Imaginons un monde bien changé d'aujourd'hui, un monde où l'on doit se battre pour survivre. Bien sûr, on doit toujours se battre pour vivre mais imaginez un instant une société où l'erreur n'existe pas, ou en tout cas un monde où vous devez être parfait pour pouvoir vivre à votre juste valeur. Posez-vous la question : est-ce-que vous pourriez survivre dans un univers où vous seul avez les clés de votre survie ? Dans une société si individualiste que vous ne devez-vous fier qu'à vous-même, qu'à votre instinct ? Dans un monde où personne ne vous aime réellement ? Car ce monde existe, il suffit juste de l'imaginer au plus profond de vous et il ne vous paraitra pas si loin que ça.
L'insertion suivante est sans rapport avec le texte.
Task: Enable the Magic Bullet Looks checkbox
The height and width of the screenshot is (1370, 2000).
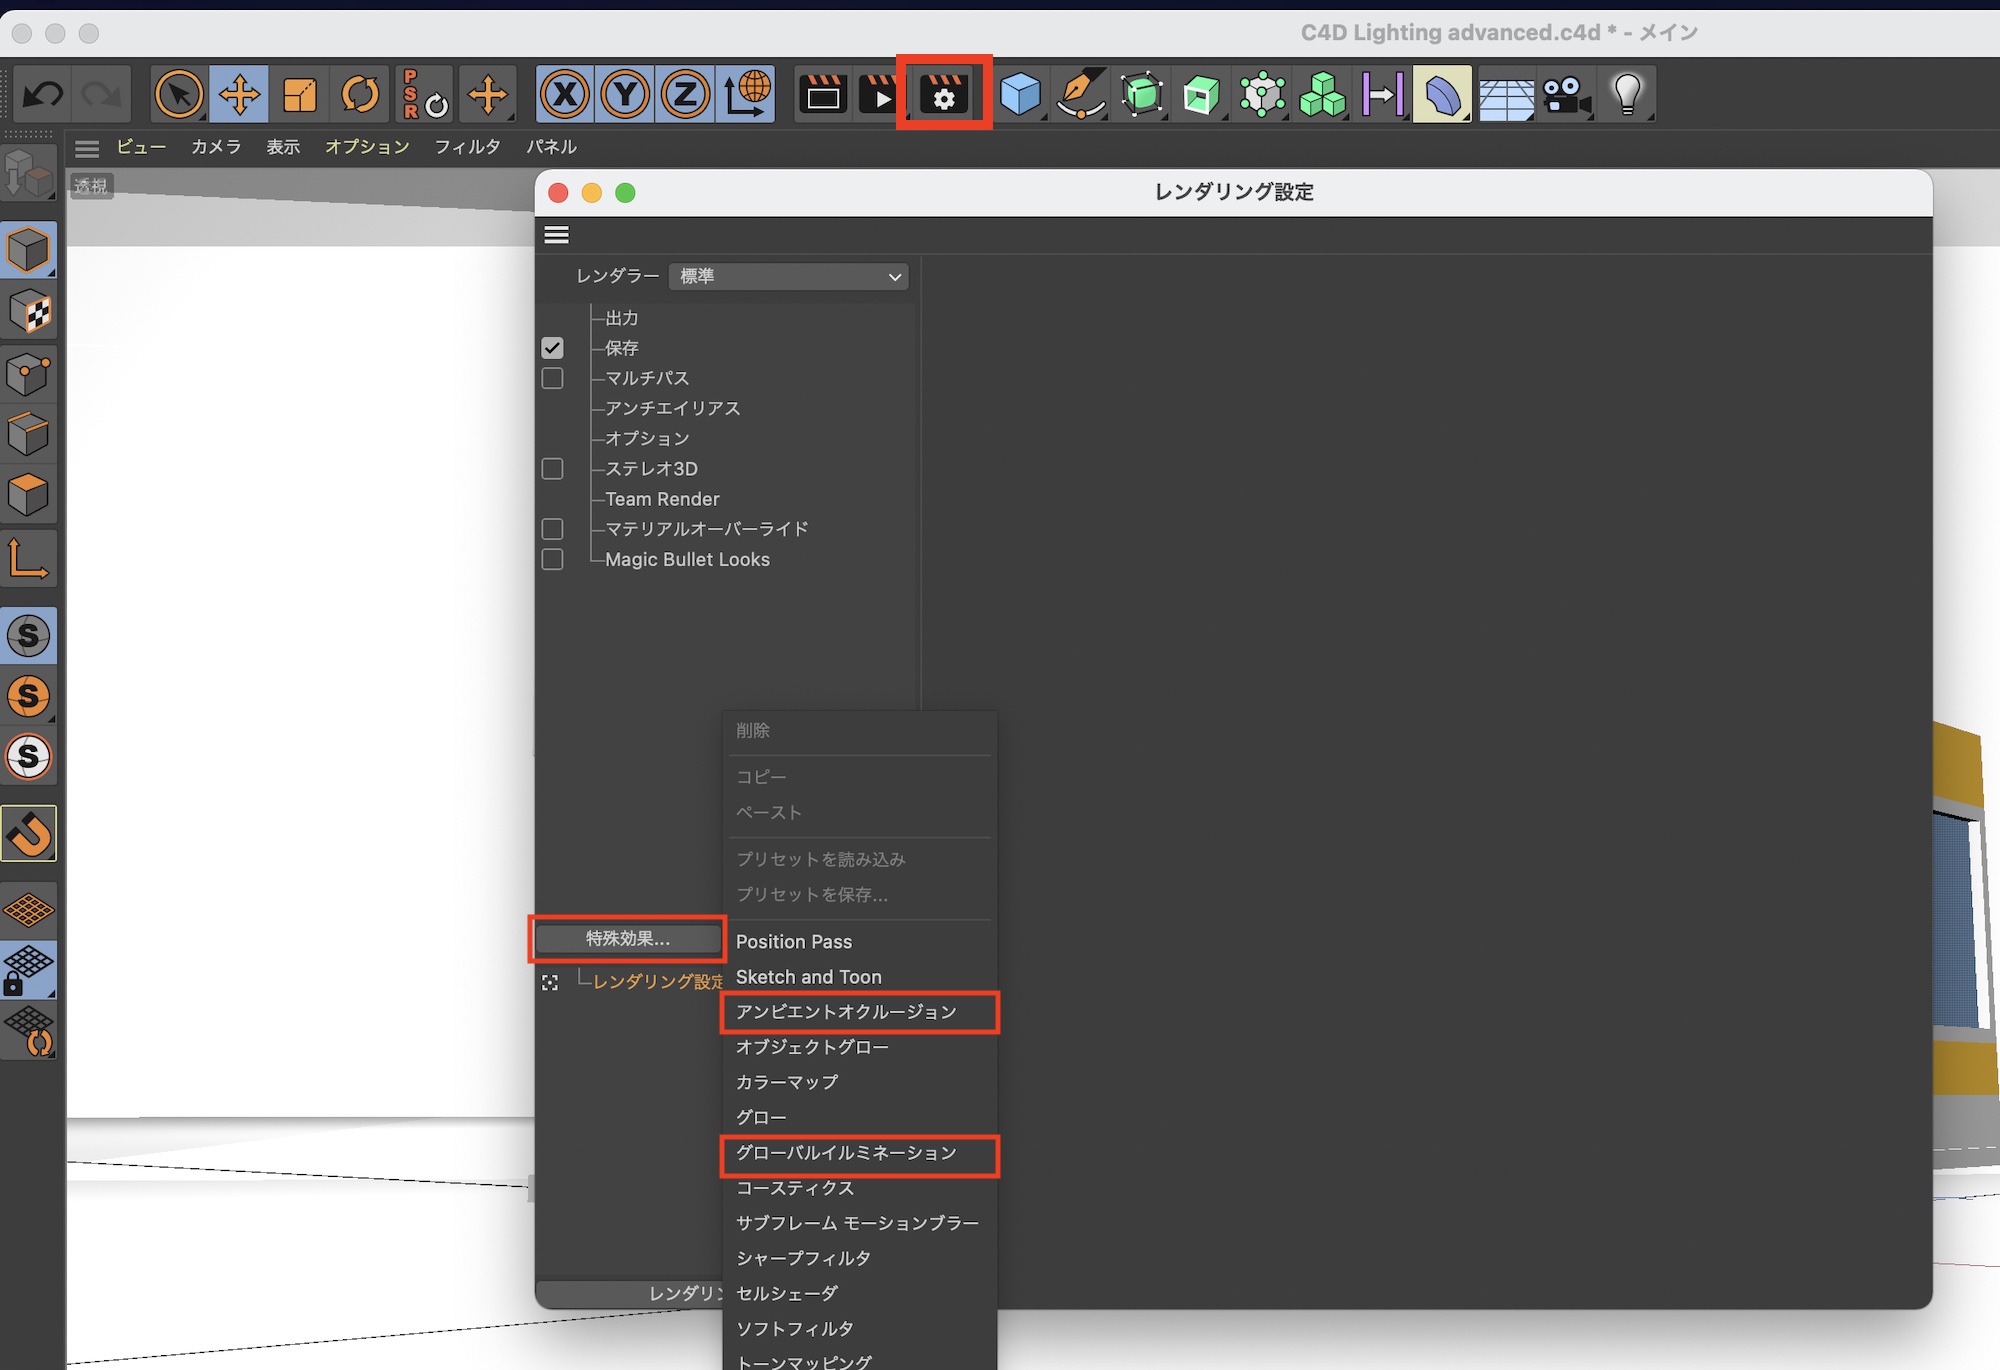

Cette nuit-là, une douce brume berçait les corps chauds de ces enfants, de ces adolescents...Tout semblait calmes, la lune brillait dans le ciel comme à son habitude, les étoiles s'agitaient dans l'immensité abyssale...Bref, tout vous aurait semblé normal, pas différent de d'habitude en somme. Cependant, il fallait tendre l'oreille plus encore. Là, au milieu des corps endormis, vous ne l'entendez pas ? Essayez encore de plus près, vous allez l'entendre. Ça y est, vous discernez enfin ces coups de tambours qui grondent au loin, mais vous n'y êtes toujours pas. Ces coups ne provenaient en réalité pas des tambours mais de cœurs, ceux qui battaient dans la poitrine des enfants, tous, sans exception, à l'unisson. Vous pensez surement qu'il n'y a rien d'anormal à cela ? En effet, mais ce que vous n'avez pas encore aperçu ce sont leurs yeux, pensifs, peut-être avec un brin de peur également mais surtout de l'excitation. On dit souvent que les yeux sont le reflet de l'âme, et bien si vous les aviez vus en face, vous en seriez persuadé car ce regard là on ne l'oublie jamais. Ce regard-là annonçait le commencement des jeux. Vous ne savez surement pas de quoi il s'agit mais ne vous inquiétez pas, vous allez vite comprendre. Il suffit de se plonger encore plus profond dans votre imaginaire.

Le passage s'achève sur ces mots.